Required work - Could you print every record below exactly as written?

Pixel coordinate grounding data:

+-------+

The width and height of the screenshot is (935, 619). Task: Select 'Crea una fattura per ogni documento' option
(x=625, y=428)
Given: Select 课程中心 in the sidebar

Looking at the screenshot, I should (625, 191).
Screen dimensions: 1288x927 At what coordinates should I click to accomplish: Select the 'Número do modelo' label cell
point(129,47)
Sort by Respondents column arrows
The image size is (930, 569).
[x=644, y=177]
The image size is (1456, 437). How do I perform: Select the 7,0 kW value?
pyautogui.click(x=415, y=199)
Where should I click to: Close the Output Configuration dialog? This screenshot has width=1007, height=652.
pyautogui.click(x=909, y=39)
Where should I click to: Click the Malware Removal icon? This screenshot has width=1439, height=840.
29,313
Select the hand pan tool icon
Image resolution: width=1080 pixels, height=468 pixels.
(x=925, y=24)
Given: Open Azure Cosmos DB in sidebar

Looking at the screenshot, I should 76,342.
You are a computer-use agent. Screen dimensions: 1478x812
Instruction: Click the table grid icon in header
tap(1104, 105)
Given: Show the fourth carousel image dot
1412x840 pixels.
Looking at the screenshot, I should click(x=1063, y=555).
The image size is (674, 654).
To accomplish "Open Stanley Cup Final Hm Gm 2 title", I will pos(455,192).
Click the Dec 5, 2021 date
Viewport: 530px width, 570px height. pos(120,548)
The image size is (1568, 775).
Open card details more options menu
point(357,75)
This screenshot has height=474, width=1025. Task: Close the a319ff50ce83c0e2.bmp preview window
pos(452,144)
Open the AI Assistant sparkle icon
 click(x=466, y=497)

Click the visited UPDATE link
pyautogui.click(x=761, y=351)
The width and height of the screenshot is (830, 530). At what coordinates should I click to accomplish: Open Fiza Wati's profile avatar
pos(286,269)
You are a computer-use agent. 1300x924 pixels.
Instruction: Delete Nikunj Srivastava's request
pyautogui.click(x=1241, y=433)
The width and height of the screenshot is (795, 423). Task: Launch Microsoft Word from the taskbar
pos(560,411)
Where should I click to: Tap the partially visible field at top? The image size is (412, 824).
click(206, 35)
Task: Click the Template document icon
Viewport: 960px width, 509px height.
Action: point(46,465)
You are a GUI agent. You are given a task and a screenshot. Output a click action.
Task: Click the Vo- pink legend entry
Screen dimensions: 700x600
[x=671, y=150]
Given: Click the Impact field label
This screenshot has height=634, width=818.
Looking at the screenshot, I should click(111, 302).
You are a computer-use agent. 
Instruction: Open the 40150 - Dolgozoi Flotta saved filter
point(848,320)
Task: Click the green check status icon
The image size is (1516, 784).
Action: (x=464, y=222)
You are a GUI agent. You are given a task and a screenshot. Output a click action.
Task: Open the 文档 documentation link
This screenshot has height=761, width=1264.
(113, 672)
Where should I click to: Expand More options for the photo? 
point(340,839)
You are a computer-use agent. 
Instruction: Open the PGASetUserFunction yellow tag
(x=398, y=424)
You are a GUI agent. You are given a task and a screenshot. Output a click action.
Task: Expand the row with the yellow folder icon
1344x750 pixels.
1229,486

+-------+

Response for this exercise -
The width and height of the screenshot is (935, 619). Task: Select 'Crea una fattura per ogni documento' option
(x=625, y=428)
Given: Select 课程中心 in the sidebar

Looking at the screenshot, I should (625, 191).
Screen dimensions: 1288x927 At what coordinates should I click to accomplish: Select the 'Número do modelo' label cell
point(129,47)
Sort by Respondents column arrows
The image size is (930, 569).
[x=644, y=177]
The image size is (1456, 437). How do I perform: Select the 7,0 kW value?
pyautogui.click(x=415, y=199)
Where should I click to: Close the Output Configuration dialog? This screenshot has width=1007, height=652.
pyautogui.click(x=909, y=39)
Where should I click to: Click the Malware Removal icon? This screenshot has width=1439, height=840.
29,313
Select the hand pan tool icon
Image resolution: width=1080 pixels, height=468 pixels.
(x=925, y=24)
Given: Open Azure Cosmos DB in sidebar

Looking at the screenshot, I should 76,342.
You are a computer-use agent. Screen dimensions: 1478x812
Instruction: Click the table grid icon in header
tap(1104, 105)
Given: Show the fourth carousel image dot
1412x840 pixels.
Looking at the screenshot, I should click(x=1063, y=555).
The image size is (674, 654).
To accomplish "Open Stanley Cup Final Hm Gm 2 title", I will pos(455,192).
Click the Dec 5, 2021 date
Viewport: 530px width, 570px height. pos(120,548)
The image size is (1568, 775).
Open card details more options menu
point(357,75)
This screenshot has height=474, width=1025. Task: Close the a319ff50ce83c0e2.bmp preview window
pos(452,144)
Open the AI Assistant sparkle icon
 click(x=466, y=497)

Click the visited UPDATE link
pyautogui.click(x=761, y=351)
The width and height of the screenshot is (830, 530). At what coordinates should I click to accomplish: Open Fiza Wati's profile avatar
pos(286,269)
You are a computer-use agent. 1300x924 pixels.
Instruction: Delete Nikunj Srivastava's request
pyautogui.click(x=1241, y=433)
The width and height of the screenshot is (795, 423). Task: Launch Microsoft Word from the taskbar
pos(560,411)
Where should I click to: Tap the partially visible field at top? The image size is (412, 824).
click(206, 35)
Task: Click the Template document icon
Viewport: 960px width, 509px height.
Action: point(46,465)
You are a GUI agent. You are given a task and a screenshot. Output a click action.
Task: Click the Vo- pink legend entry
Screen dimensions: 700x600
[x=671, y=150]
Given: Click the Impact field label
This screenshot has height=634, width=818.
Looking at the screenshot, I should click(111, 302).
You are a computer-use agent. 
Instruction: Open the 40150 - Dolgozoi Flotta saved filter
point(848,320)
Task: Click the green check status icon
The image size is (1516, 784).
Action: (x=464, y=222)
You are a GUI agent. You are given a task and a screenshot. Output a click action.
Task: Open the 文档 documentation link
This screenshot has height=761, width=1264.
(113, 672)
Where should I click to: Expand More options for the photo? 
point(340,839)
You are a computer-use agent. 
Instruction: Open the PGASetUserFunction yellow tag
(x=398, y=424)
You are a GUI agent. You are given a task and a screenshot. Output a click action.
Task: Expand the row with the yellow folder icon
1344x750 pixels.
1229,486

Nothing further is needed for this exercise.